- [Data to examine]
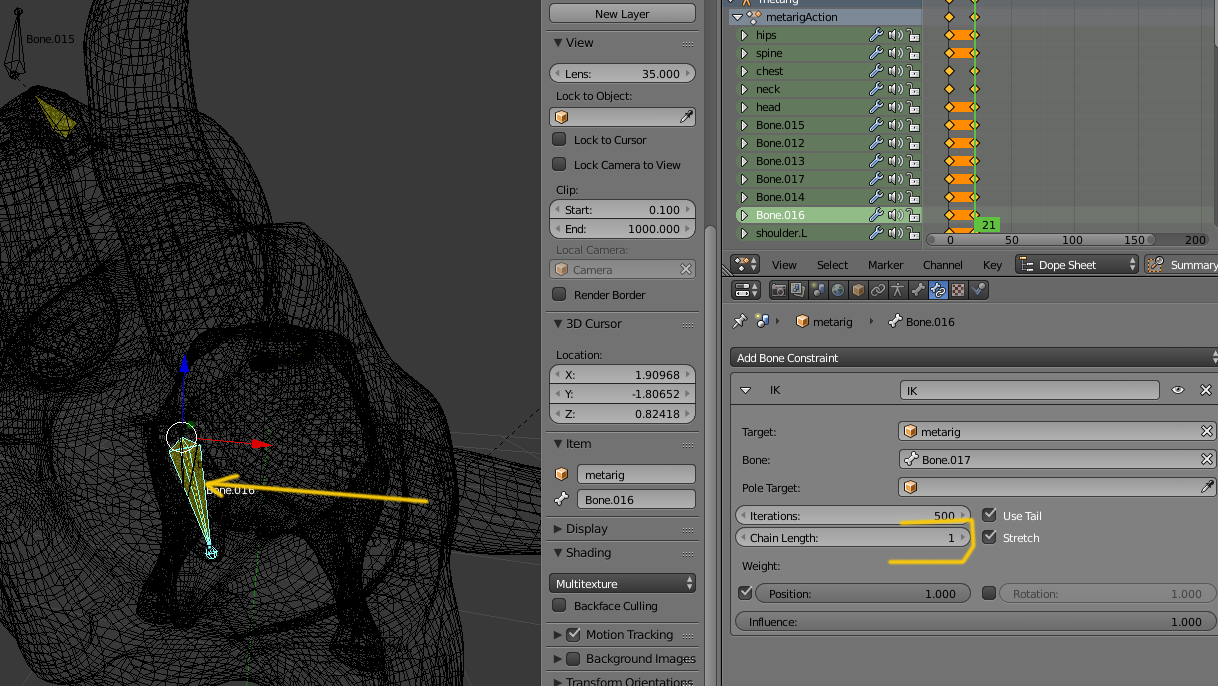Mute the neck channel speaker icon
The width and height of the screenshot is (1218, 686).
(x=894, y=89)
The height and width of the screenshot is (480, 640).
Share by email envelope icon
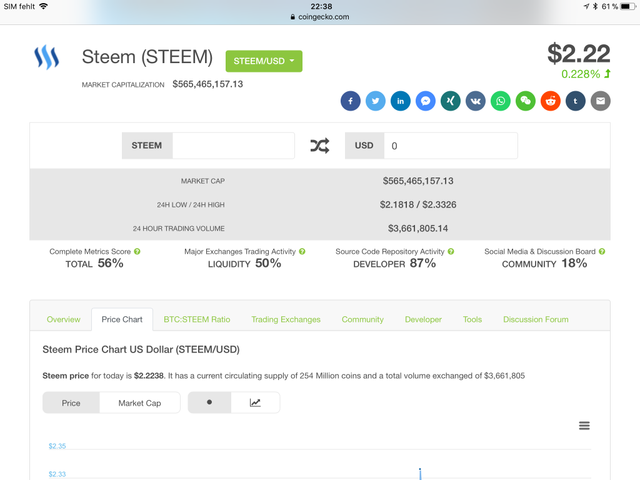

- [Action item]
In the listing above, find the line containing "The height and" and restate it and every later line verbatim, with the pictures left out.

- [Reply]
The height and width of the screenshot is (480, 640).
Share by email envelope icon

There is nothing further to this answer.